伊勢神宮のルーツは


その体験を興奮気味に話す私のニュージーランドの友人の彼の顔は輝いて見えた。
おかげ横丁は、おかげさまで日本を彼に少しは見せてくれた。
大阪の町は西洋と変わらないが、
伊勢の神宮と二見が浦の人ごみで日本を彼は少し味わったようだ。
土、日、月は込みますが、火、水、木は比較的少ないですよ、と神宮の人は言う。

伊勢に天皇の皇女が奉剣したのがBC5年と聞いている。
それまで26箇所をめぐりめぐり、
今の伊勢に神宮が落ち着いたのがその頃だと言われている。
それから2000年の歴史を20年に一度建てては壊しの遷宮をしながら今に到る
この不思議な歴史を解明するのは、世界の学者多しと言えでも誰もいないかも。

私はそのルーツを聖書のモーセの幕屋以外にその例を知らない。
だがそれがルーツだとは、断言もできないのがもどかしいが
その神秘に何か不思議な好奇心を抱いている。

 おかげ横丁で江戸時代の模型をみた。
その時代、男と女の実物大の人形が150センチから140センチであるのが
日本人の身長であったのが驚きであった。
将軍綱吉は126センチであったらしいが、犬公房は“小さい人物”であったのだ。

ジム(NZの友人)は西洋人も昔は小さかったのだよ、と言う。
世界の人が、その身長が伸びたように
心も豊かになり精神的にも成長すればよかったのだが
反比例しているような人類の歴史を現在見ていると
進化論は信じれない。むしろ私は退化論を信じたい。

「なぜ伊勢には狛犬と獅子が神殿の前にないのか?」と
内宮の人に聞くと
「伊勢は一番原始的な形を今も保つことに忠実なんです。
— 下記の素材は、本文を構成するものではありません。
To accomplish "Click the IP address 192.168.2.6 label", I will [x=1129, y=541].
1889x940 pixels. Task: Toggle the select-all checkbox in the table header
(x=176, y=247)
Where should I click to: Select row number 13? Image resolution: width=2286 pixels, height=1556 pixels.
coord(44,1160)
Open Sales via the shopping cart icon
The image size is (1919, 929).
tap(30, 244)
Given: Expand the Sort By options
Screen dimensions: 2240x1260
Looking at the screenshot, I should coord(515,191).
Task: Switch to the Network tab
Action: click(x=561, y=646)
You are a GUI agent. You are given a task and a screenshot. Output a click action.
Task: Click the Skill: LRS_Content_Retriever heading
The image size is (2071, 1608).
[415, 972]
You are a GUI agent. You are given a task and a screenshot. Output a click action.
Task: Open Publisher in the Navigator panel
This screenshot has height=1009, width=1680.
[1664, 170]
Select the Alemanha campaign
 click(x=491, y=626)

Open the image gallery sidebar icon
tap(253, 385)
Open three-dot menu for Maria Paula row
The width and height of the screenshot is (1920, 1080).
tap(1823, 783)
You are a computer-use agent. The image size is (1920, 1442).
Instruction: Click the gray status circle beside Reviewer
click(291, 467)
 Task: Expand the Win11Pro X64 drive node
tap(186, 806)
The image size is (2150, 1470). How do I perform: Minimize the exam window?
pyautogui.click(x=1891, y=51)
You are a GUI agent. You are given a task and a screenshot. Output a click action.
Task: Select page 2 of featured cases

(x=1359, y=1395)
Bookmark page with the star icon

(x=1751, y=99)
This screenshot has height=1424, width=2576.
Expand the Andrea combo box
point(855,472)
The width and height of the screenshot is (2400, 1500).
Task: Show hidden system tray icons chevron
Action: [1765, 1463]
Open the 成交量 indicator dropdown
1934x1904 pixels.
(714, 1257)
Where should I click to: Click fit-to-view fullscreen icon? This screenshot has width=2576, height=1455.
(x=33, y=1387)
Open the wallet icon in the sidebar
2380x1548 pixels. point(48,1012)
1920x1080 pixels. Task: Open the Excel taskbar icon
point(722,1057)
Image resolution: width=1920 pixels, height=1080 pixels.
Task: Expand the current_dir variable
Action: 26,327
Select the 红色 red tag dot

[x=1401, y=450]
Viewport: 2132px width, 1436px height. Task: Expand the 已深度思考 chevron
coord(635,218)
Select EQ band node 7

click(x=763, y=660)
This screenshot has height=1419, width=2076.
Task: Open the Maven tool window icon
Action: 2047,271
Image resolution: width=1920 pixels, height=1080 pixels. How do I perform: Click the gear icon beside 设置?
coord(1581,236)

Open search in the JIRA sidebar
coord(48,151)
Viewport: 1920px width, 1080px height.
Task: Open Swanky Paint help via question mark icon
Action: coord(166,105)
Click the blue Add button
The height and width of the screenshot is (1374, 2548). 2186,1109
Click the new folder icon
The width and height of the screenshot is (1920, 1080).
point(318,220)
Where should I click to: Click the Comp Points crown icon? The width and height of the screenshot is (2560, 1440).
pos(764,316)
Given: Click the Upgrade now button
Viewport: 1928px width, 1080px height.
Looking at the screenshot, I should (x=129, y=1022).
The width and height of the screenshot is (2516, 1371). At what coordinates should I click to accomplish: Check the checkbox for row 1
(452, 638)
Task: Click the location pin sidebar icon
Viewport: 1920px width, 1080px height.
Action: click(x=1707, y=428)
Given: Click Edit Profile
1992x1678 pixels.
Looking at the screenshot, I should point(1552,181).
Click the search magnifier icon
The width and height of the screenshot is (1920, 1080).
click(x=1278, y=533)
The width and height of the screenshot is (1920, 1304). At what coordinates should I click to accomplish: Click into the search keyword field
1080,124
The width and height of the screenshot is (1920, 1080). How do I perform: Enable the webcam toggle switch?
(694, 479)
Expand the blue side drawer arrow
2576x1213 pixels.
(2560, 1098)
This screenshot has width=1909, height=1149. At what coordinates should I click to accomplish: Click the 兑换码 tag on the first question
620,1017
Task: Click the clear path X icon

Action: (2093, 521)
」との返答がもどってきた。
私は伊勢のその素朴で質素な、自然の中に溶け込んでいる姿が大好きだ。
神宮の石畳は、私の足に清い振動を与え、その音は都会のコンクリートの冷たさから
とうてい感じ取れない日本の心を響かせてくれる。

群集は、何がおわすか知らねどもそのありがたさに涙こぼるる、と
拝殿に向かって頭を垂れて両手を合わせている。

「知られない神を教えてあげよう」と
世界の大伝道者はギリシャの神殿で大声を上げた、そして
多くの人がその後に続いてヨーロッパは変えられた。
そのようにこの日本で、同じ声を上げている者の数は少ない。